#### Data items
*****

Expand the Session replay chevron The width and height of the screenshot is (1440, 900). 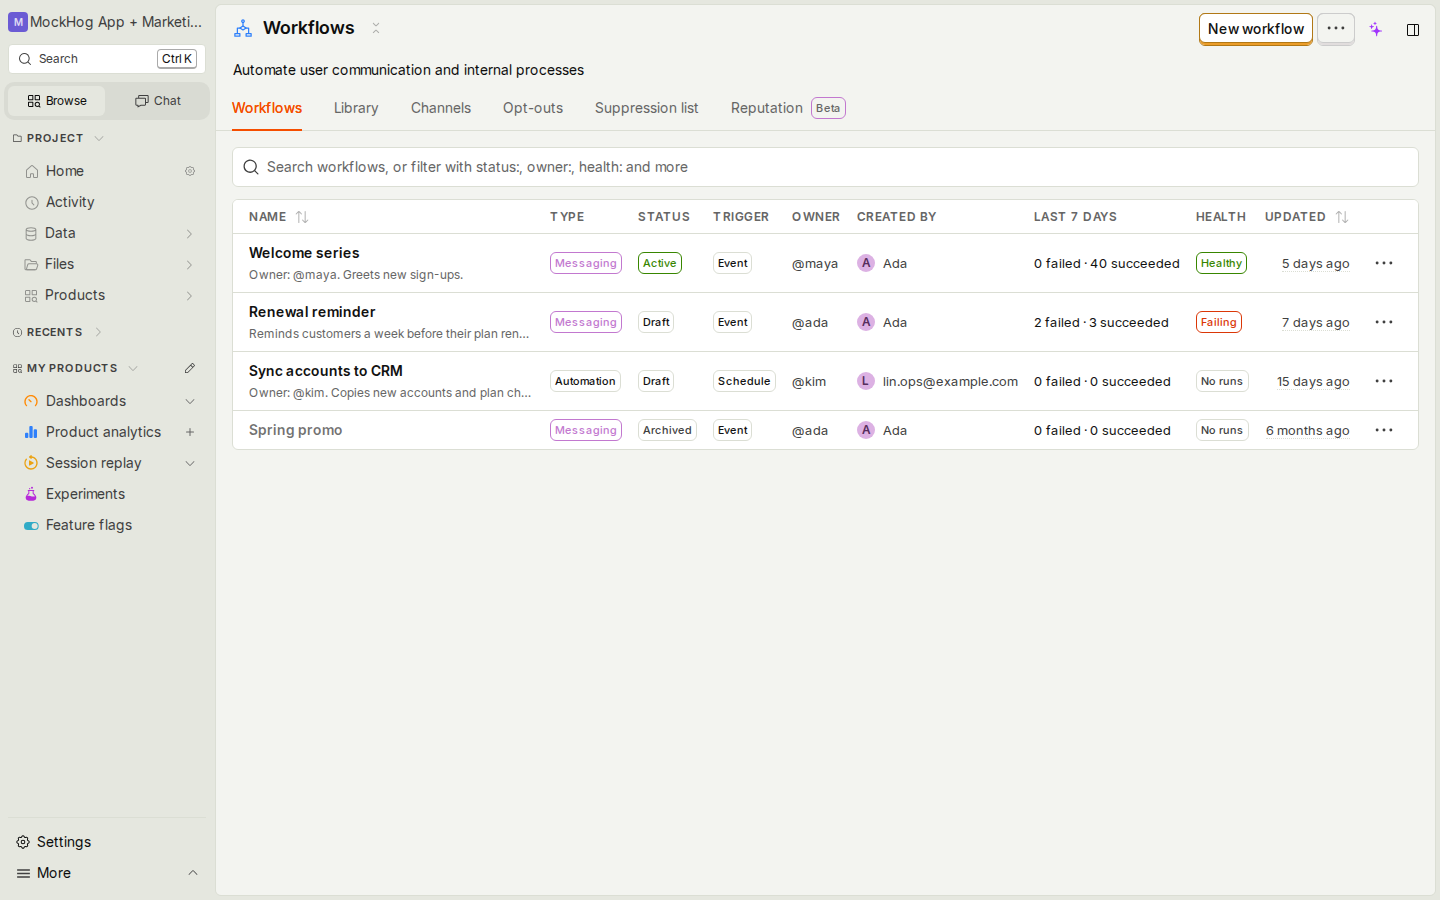[x=190, y=463]
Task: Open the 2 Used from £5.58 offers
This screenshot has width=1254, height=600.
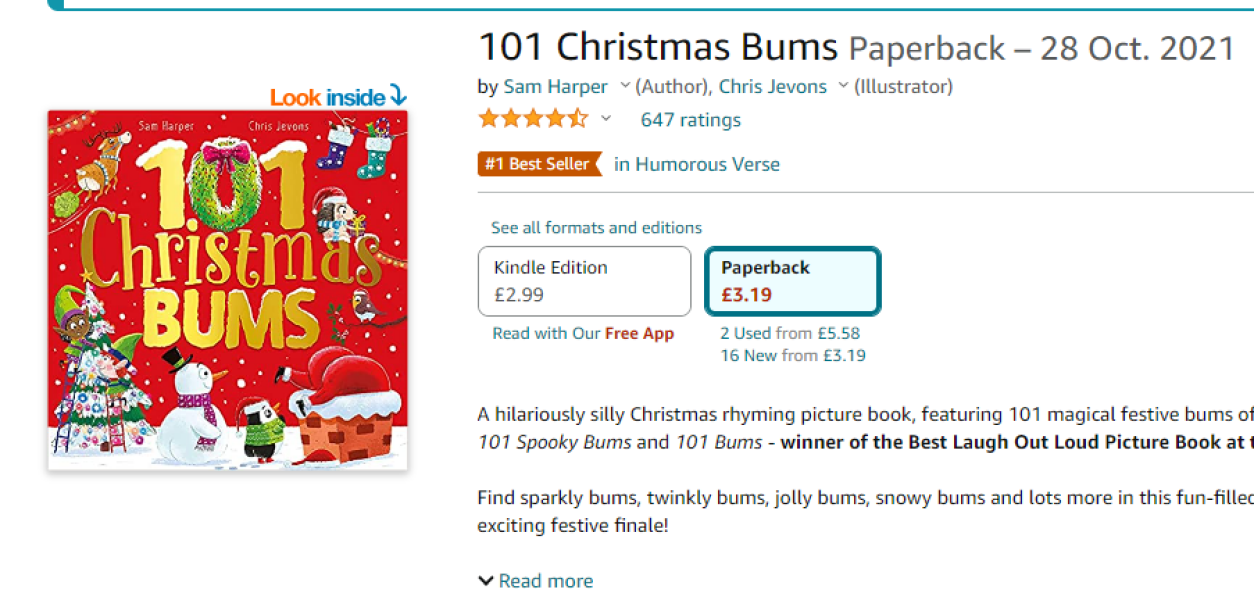Action: click(x=790, y=334)
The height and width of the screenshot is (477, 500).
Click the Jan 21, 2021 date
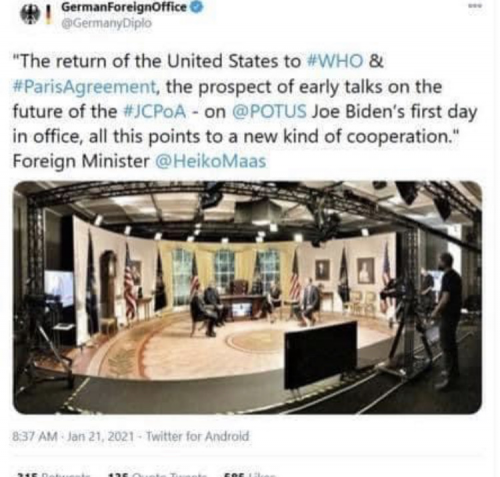pyautogui.click(x=100, y=436)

*****

#### Assignment
Leave out the pictures, and extract exactly the lines from the one with "Task: Open the 2 Used from £5.58 offers" through the end of the records, both ends included.

#### Task output
Task: Open the 2 Used from £5.58 offers
This screenshot has width=1254, height=600.
Action: click(x=790, y=334)
The height and width of the screenshot is (477, 500).
Click the Jan 21, 2021 date
pyautogui.click(x=100, y=436)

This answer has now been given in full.